Evolution of Campaign Finance Regulation Relating to Independent Expenditures

Regulation of independent campaign expenditures evolved piecemeal over the years. The current election campaign finance regulatory structure dates from Federal Election Campaign Act of 1971, as amended (FECA).  Originally, FECA only restricted campaign expenditures on media; limited candidate self-funding; required public disclosure of donations and expenditures; and incorporated pre-existing bans on campaign expenditures by labor unions and corporations.

In response to public anger at apparent influence peddling during President Nixon’s 1972 campaign for re-election, Congress amended FECA in 1974. The 1974 amendments set both contribution limits and expenditure limits for campaigns, individuals, and political committees.  It also created the Federal Election Commission to enforce the rules. In 1976, the Supreme Court disallowed the limits on campaign expenditures and independent expenditures as infringing on freedom of speech in the case Buckley v. Valeo. Disclosure rules and limits on direct contributions to campaigns survived the decision.[1] 

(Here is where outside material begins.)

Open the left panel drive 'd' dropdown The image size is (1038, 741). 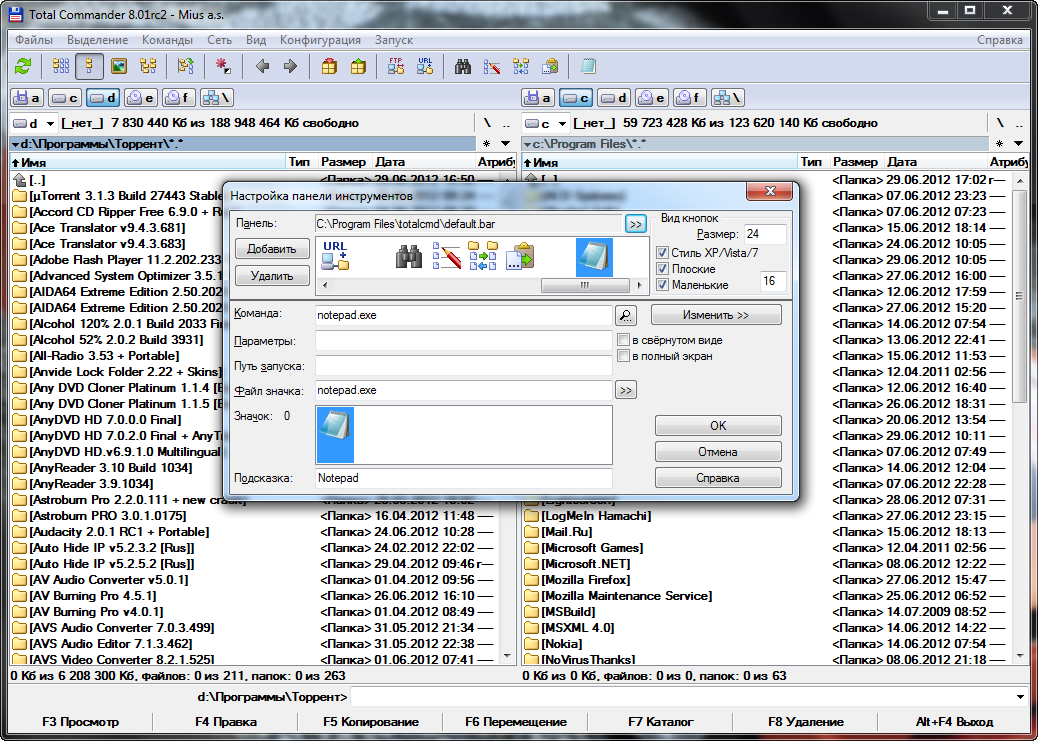[x=48, y=123]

In 2002, Congress enacted the Bipartisan Campaign Reform Act (BCRA), also known as the McCain-Feingold bill, which closed the “soft money” loophole that allowed unlimited contributions to political parties and banned “electioneering communications” by corporations and labor unions within 60 days of a general election or 30 days of a primary election. The FECA defines electioneering communications as paid advertisements on broadcast media targeted toward a relevant electorate which clearly identifies a candidate. In addition, labor unions, other membership organizations, and corporations may incur “communication costs” -- expenditures in connection with educating their members, shareholders, executives and administrative staff, and families on election issues. Electioneering communications and communication costs must be reported to the FEC.

In 2003, the Supreme Court affirmed the key provisions of BCRA in McConnell v. FEC, including the ban on electioneering communications in the relevant period preceding an election.  The Court balanced free speech rights against preventing not only actual corruption but “the eroding of public confidence in the electoral process through the appearance of corruption.”[2]  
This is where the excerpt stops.